== About this exercise ==
What you return must match the records exactly, except that the pictures are gone.

== Records to use ==
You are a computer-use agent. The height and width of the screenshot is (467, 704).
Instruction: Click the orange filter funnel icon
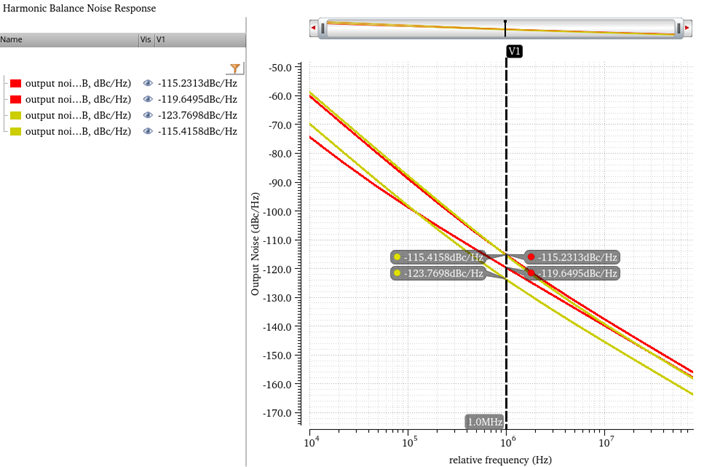(x=235, y=68)
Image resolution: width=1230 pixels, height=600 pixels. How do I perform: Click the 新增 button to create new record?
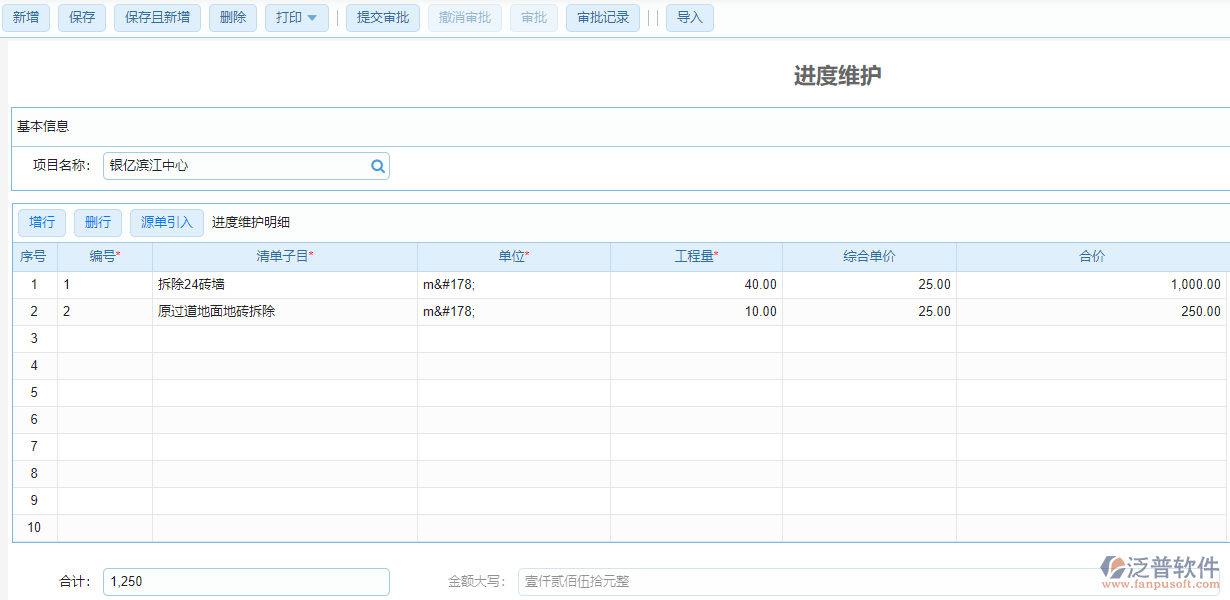[x=26, y=17]
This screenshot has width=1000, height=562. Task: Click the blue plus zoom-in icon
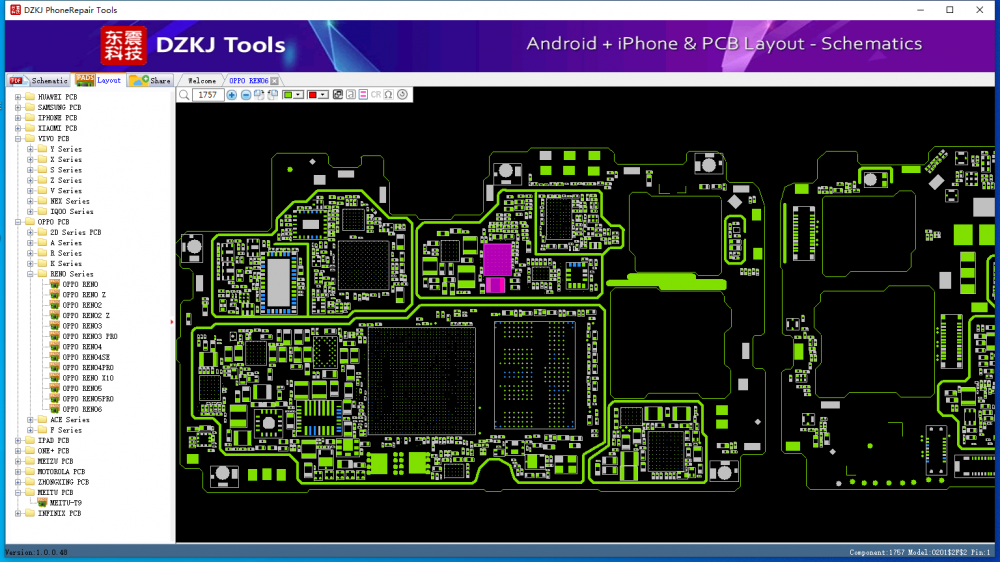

== Expected output ==
You are a computer-use agent. The height and width of the screenshot is (467, 704).
Instruction: Click the orange filter funnel icon
(x=235, y=68)
Image resolution: width=1230 pixels, height=600 pixels. How do I perform: Click the 新增 button to create new record?
[x=26, y=17]
This screenshot has width=1000, height=562. Task: Click the blue plus zoom-in icon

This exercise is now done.